Effects of long-lasting raloxifene treatment on serum prolactin and gonadotropin levels in postmenopausal women.

Abstract

To evaluate the effects of a 6 month administration of raloxifene hydrochloride, a selective estrogen receptor modulator which was recently approved for the prevention of osteoporosis, on serum gonadotropin and prolactin (PRL) levels and on TRH-stimulated PRL responsiveness in postmenopausal women who have not undergone estrogen replacement therapy. Sixteen healthy postmenopausal women were divided into two groups on the basis of their bone status, evaluated by dual energy X-ray absorptiometry at the lumbar level. Eight women (chronological age 52.4+/-4.1 (s.d.) years, menopausal age 42.4+/-3.9 years), in whom T-score L2-L4 was less than -2.5 s.d., were treated with raloxifene (60 mg p.o.) administered daily for 6 months (group 1), while the other eight women (chronological age 52.6+/-2.5 years, menopausal age 42.1+/-3.6 years), in whom the T-score L2-L4 ranged between -1 and -2.5 s.d., were used as a control group (group 2). Serum PRL, FSH, LH and 17beta-estradiol (E2) levels were evaluated at baseline and after 3 and 6 months of treatment.

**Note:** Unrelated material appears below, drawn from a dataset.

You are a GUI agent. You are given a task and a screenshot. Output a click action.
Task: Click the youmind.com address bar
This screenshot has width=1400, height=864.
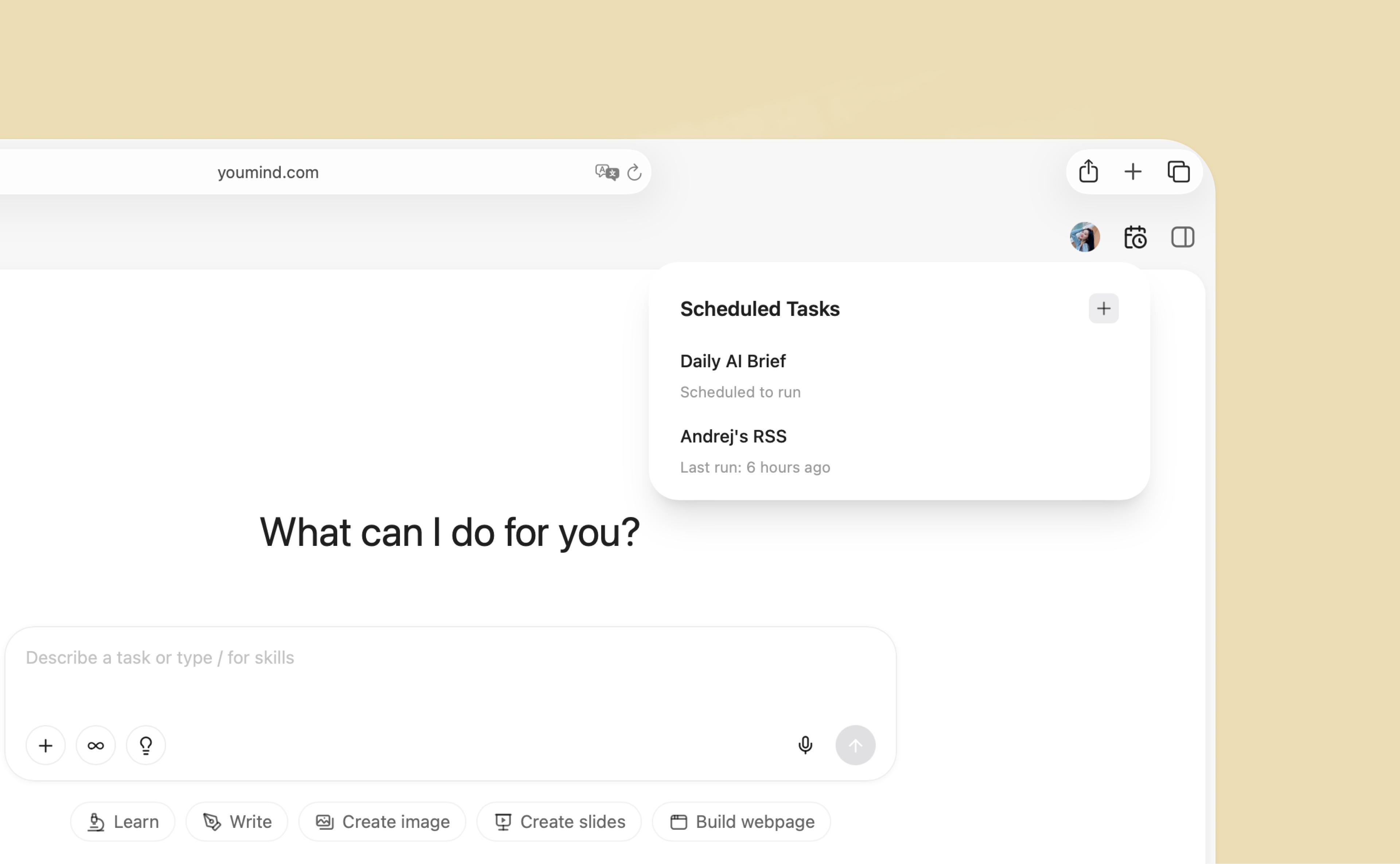pos(268,173)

In all subjects, PRL responsiveness to TRH (200 microg i.v.) administration was evaluated at baseline and at the end of the study. At baseline, mean PRL, LH and FSH levels were not significantly different in the two groups (PRL 133.6+/-21.7 vs 136.7+/-28.1 mIU/l (NS), LH 25.1+/-6.8 vs 24.4+/-6.7 mIU/ml (NS), FSH 74.4+/-25.0 vs 71.1+/-24.1 mIU/ml (NS), in group 1 and group 2 respectively). No significant variations in serum FSH and LH values, in either group, or in serum PRL levels in group 2, were observed at the 3 and 6 month examinations. On the contrary, serum PRL values decreased significantly in group 1 after 3 months (100.1+/-47.7 mIU/l, P<0.05) and 6 months (81.5+/-30.2 mIU/l, P<0.001). At baseline, no significant differences were observed in the TRH-stimulated serum PRL peak between the groups (1015.4+/-30.5 vs 1030.2+/-25.7 mIU/l in group 1 and in group 2 respectively), while it decreased significantly at the 6 month examination in group 1 (770.5+/-47.4 mIU/l, P<0.001) and it was significantly lower than in group 2 (1068.1+/-301.8 mIU/l, P=0.02). Serum E2 was not detected at baseline and at each examination, in all patients. The decrease of PRL values induced by long-term raloxifene administration in postmenopausal women could be explained by a direct antiestrogenic effect of raloxifene on lactotrope cells or by the recently suggested increase of opiatergic tone on the hypothalamic-pituitary region.